Telefonunun arama sesi iel telefonunu aldın. Arayan Jaehwan'dı.
"Y/N bugün sen, ben, Daniel ve Seongwoo hyung akşama birlikte yemek yicez" dedi aceleyle.
"Tamam, saat kaçta?"
"7'de hazır ol" saate baktığında saat 6'ydı.
"Tamam hazır olurum"
"Görüşürüz"
"Görüşürüz" dedin ve telefonu kapattın. Dolabını açtın ve üst bakmaya başladın. Sizin takım ile akşam yemeği yiyecektiniz. O yüzden pek de şık birşey giymeye gerek yoktu. Kot pantolon üzerine gömlek giydin. Gömleğin bir tarafını pantolonun içine soktun ve aynada kendine baktın. Çok güzel olmuştu. Son olarak yüzüne hafif bir makyaj yaptığında tamamdın. Saate baktığında saat 7'ye çeyrek vardı.

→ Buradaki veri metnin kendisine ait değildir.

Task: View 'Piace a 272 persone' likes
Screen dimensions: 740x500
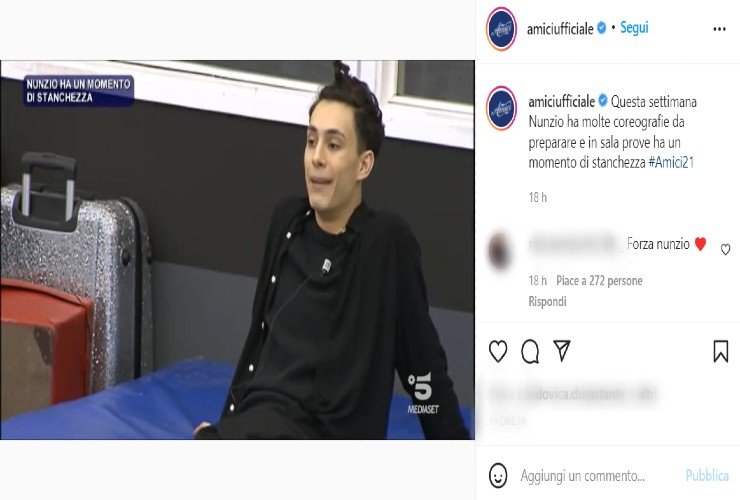Action: (599, 280)
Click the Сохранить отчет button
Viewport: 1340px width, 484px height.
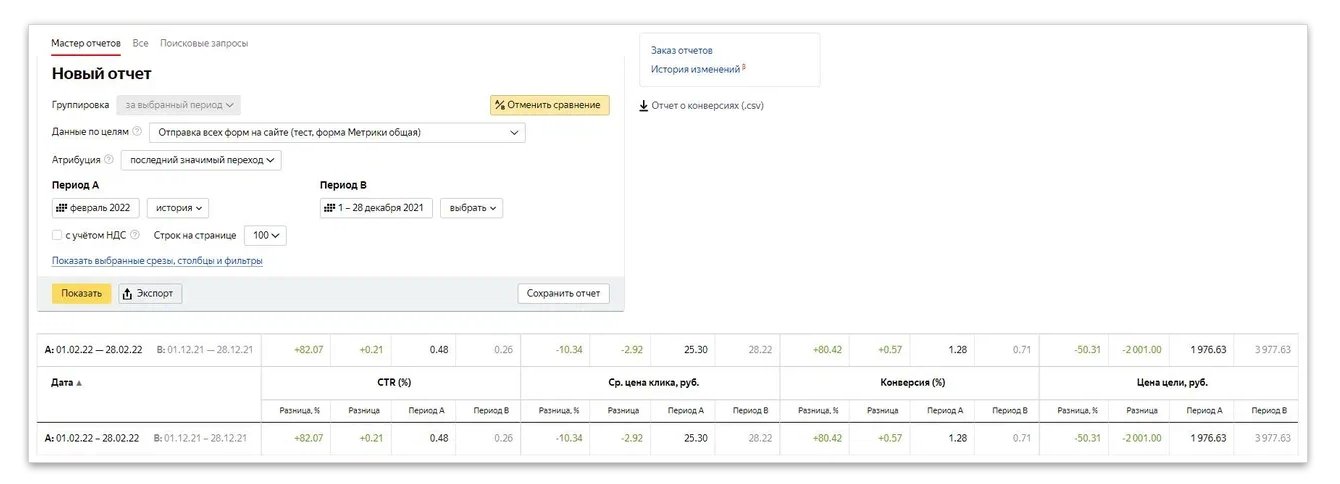[x=563, y=293]
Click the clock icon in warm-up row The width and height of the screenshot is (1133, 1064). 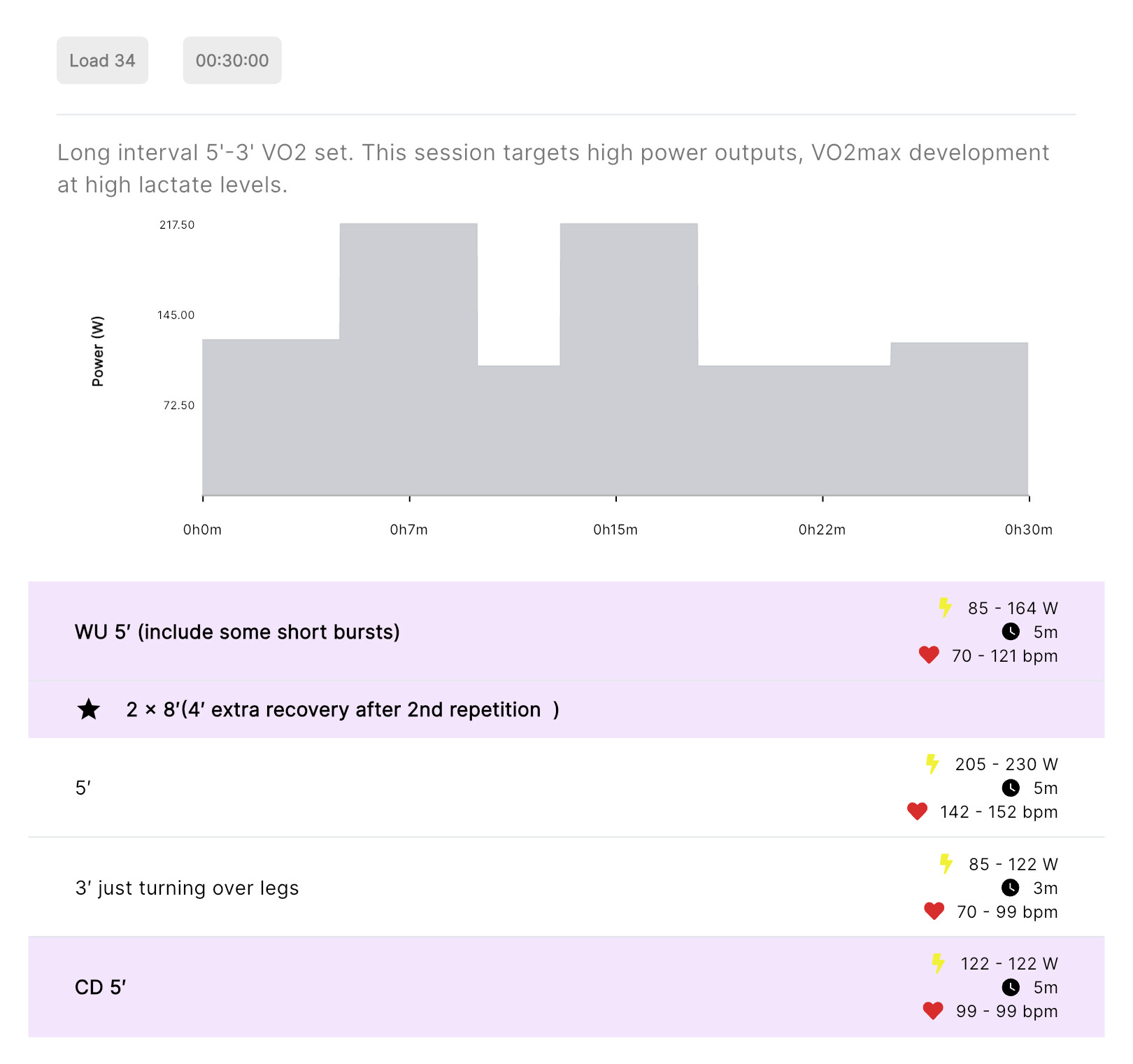pos(1011,632)
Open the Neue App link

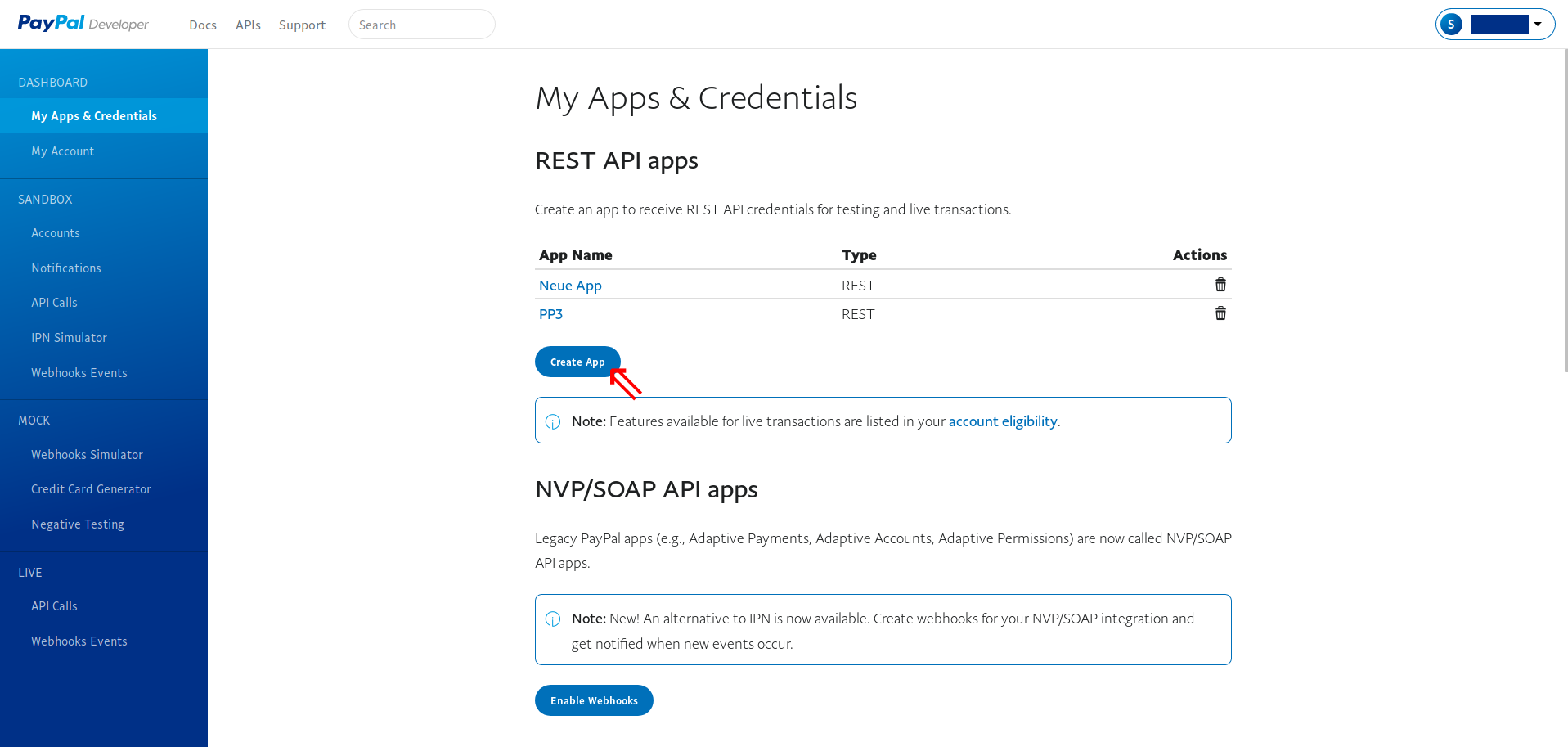pyautogui.click(x=570, y=286)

Biraz telefonunla oyalandıktan sonra çıktın. Jaehwan'ın söylediği restorana girdin ve etrafa bakındın. Bir masada tek oturan Jaehwan'ı gördün. Yanına gittin.
"Selam" seni görünce gülümsedi.
"Selam" dedi ve kalkıp sandalyeni itti. Sen de oturunca eski yerine geçti.
"Eee? Diğerleri nerede?" diye sordun etrafına bakınarak.
"Bilmem, bi ariyim istersen"
"Olur" dediğinde Jaehwan telefonunu çıkardı ve Seongwoo'yu aradı.
"Neredesiniz siz?" diye sordu hafif kızgın bir tavırla.
"Nasıl gelemiyorsunuz?" dediğinde kaşlarını kaldırdın.
"Peki peki hadi kapa" dedi ve telefonu kapattı.
"Eee? Ne oldu?" dediğinde Jaehwan iç çekti.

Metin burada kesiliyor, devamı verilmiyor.